By flea13153
Jun 7, 2012
  1. A 40TB file server in a RAID 5 configuration, lost two drives simultaneously. One drive is totally dead and the other drive goes in and out of being recognized by the server. We replaced the dead drive and the server started to rebuild over night, however, when we got in this morning the the other drive was showing errors and the rebuild process had slowed way down. When we previously had restarted the machine the drive seems to recover and work fine. My question is, if we restart the server during the rebuild, would the RAID start to rebuild from the beginning or pick up where it left off? Also, does anyone have any other recommendations beside letting it rebuild or restarting?
    As long as the RAID is still rebuilding, leave it alone! The last thing you want to do is lose all that data, unless you have one hell of a backup, my advise is leave it alone to rebuild. If it's a production fileserver server, try to get users off of it for as long as possible, don't use it if you can at all help it, let it rebuild - which may not happen until the weekend.

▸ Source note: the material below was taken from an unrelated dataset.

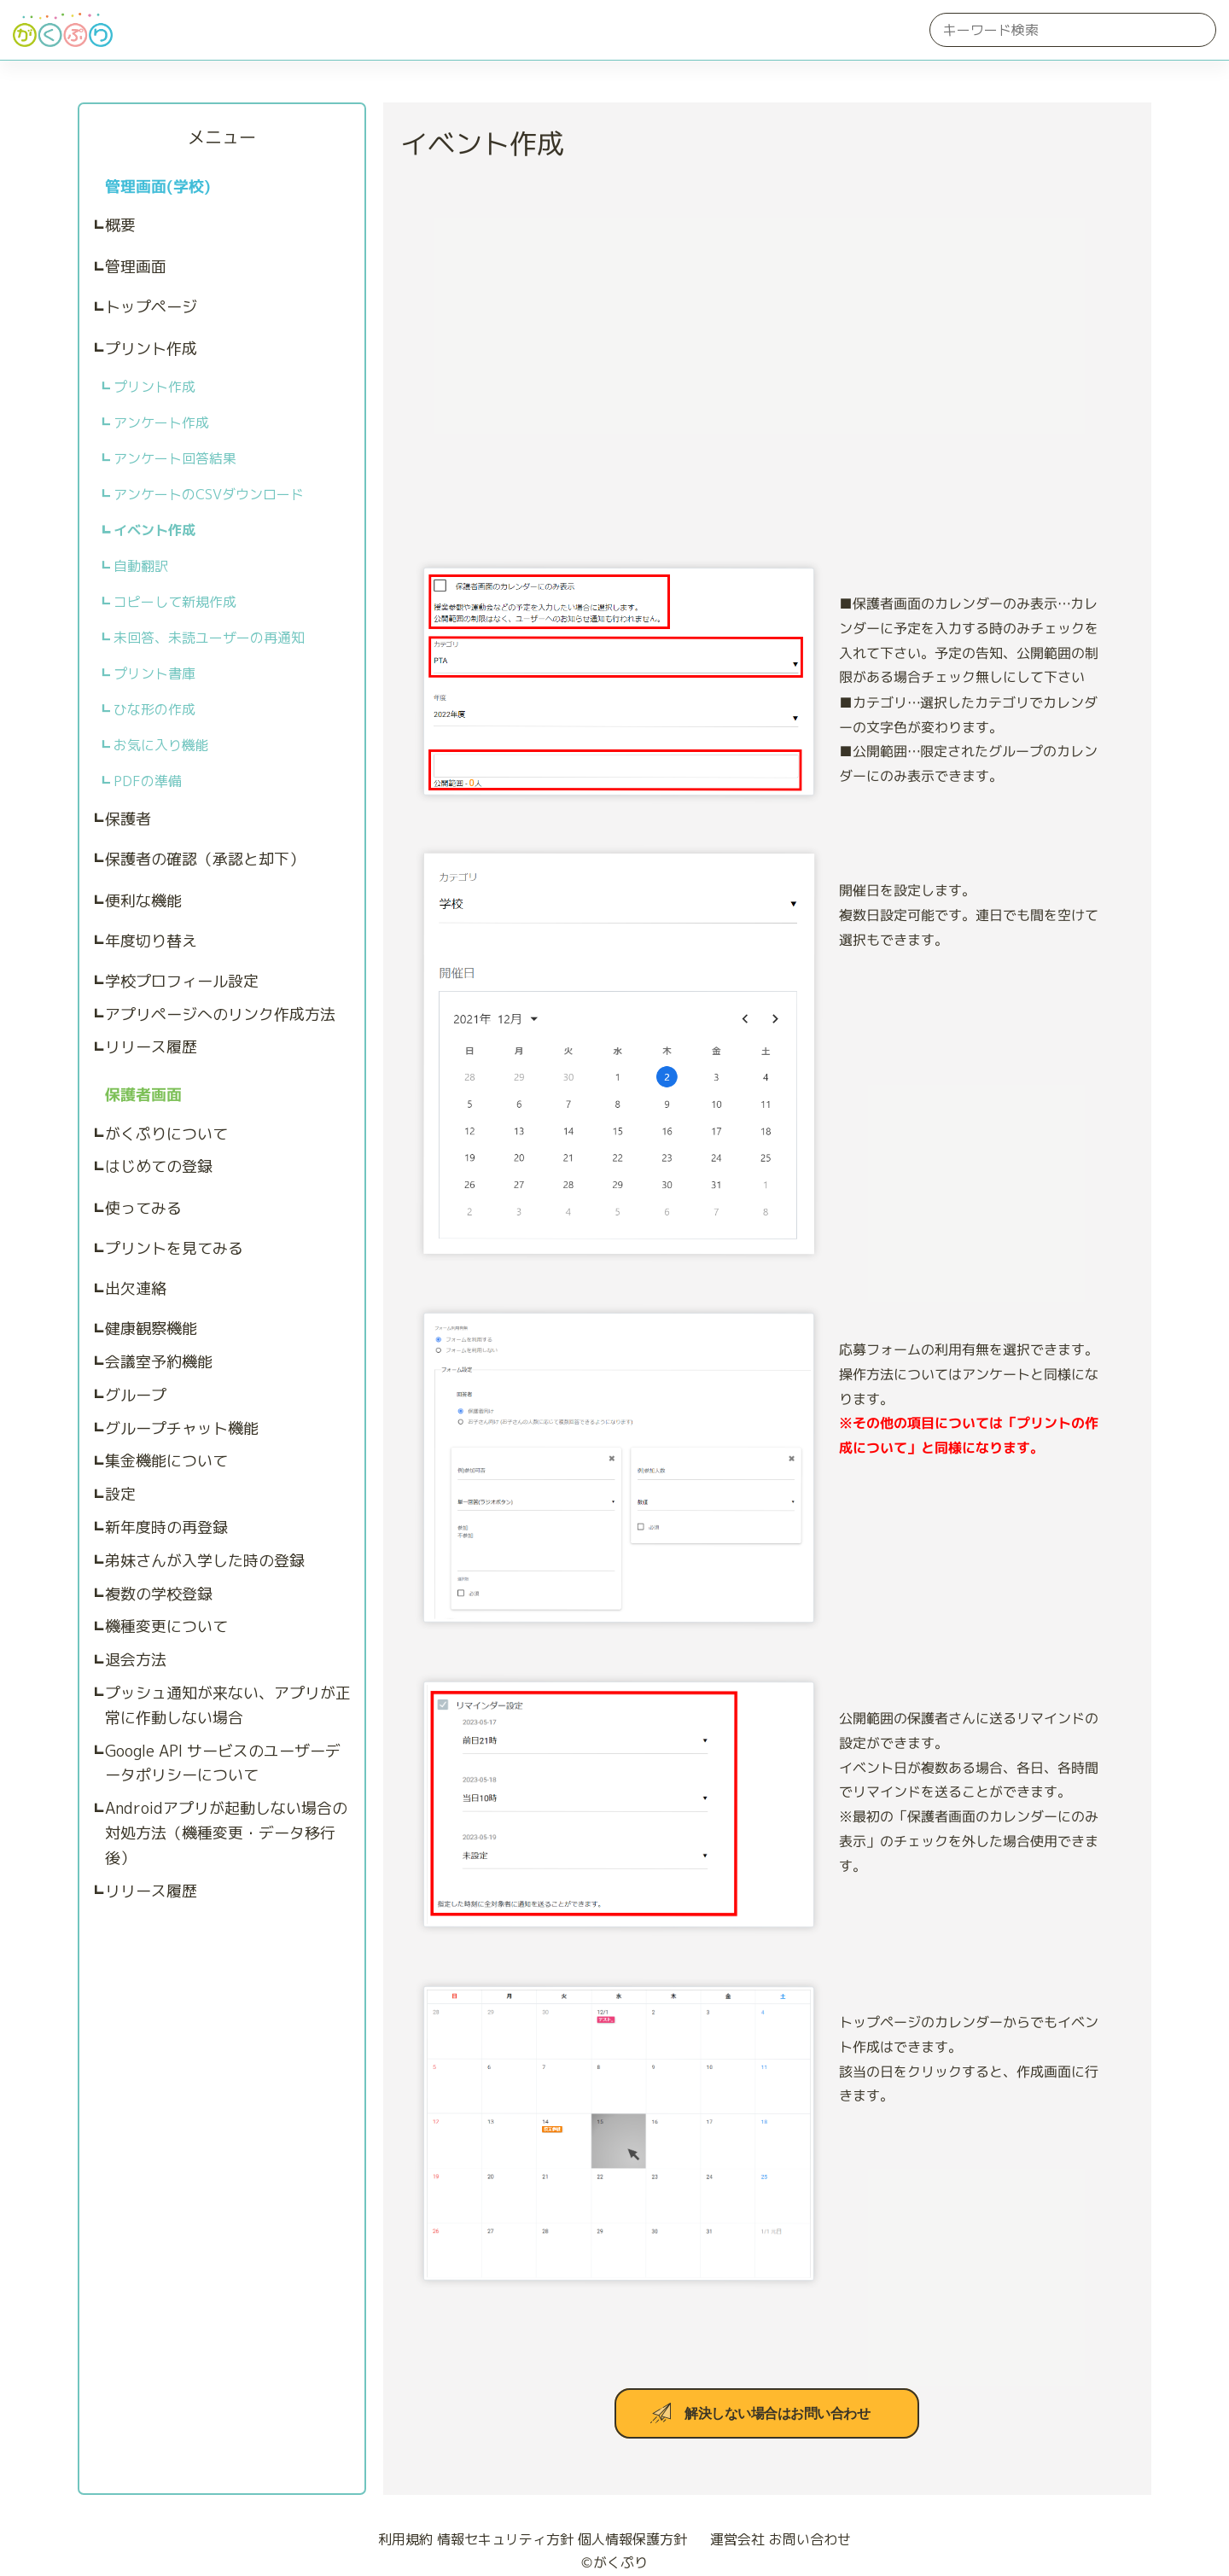  What do you see at coordinates (220, 1014) in the screenshot?
I see `アプリページへのリンク作成方法` at bounding box center [220, 1014].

    Different RAID cards react differently to a reboot. Most will be just fine if you reboot, they will continue rebuilding - it's a separate process from the OS itself. Think of the RAID rebuild as an automobile with the engine running, but you could change the tire (rebooting windows) while it's running. Now I don't advise it, but it would be ok - it might just be painstakingly slow.
    Another thought, as large as that fileserver is, 40TB is HUGE! I'm surprised that it's not configured in a RAID 6 (two drives can fail) or a RAID 10 (striped mirror) - it would have made more sense to have the double parity of RAID 6, or the mirrored advantage of RAID 10. [I'm just putting in my two cents, no offense intended]
    Hope this helps, take care!
    That's what we banking on, just leaving it alone.

    We would have loved for the RAID to be in 6 or 10 however, we inherited the domain and, as of now, we don't have the ability to take the network's fs offline, transfer all the data off, rebuild the array, and transfer all the data back on. Along the lines of the inherited network, they had a terrible backup strategy in place, and the latest full backup we have is from December 2011. We're in the middle of redesigning the entire network infrastructure and if this happened in August, we wouldn't be in the bind we are in now.
    Wow... sound like you got put right smack in the middle of a hornets nest. I've been in those spots many times myself. Good luck! Yeah, leave it be & let it rebuild. If you don't mind, just out of curiosity, post back & let me know how the rebuild goes over the weekend. If you need further help, post back or msg me directly. Take care!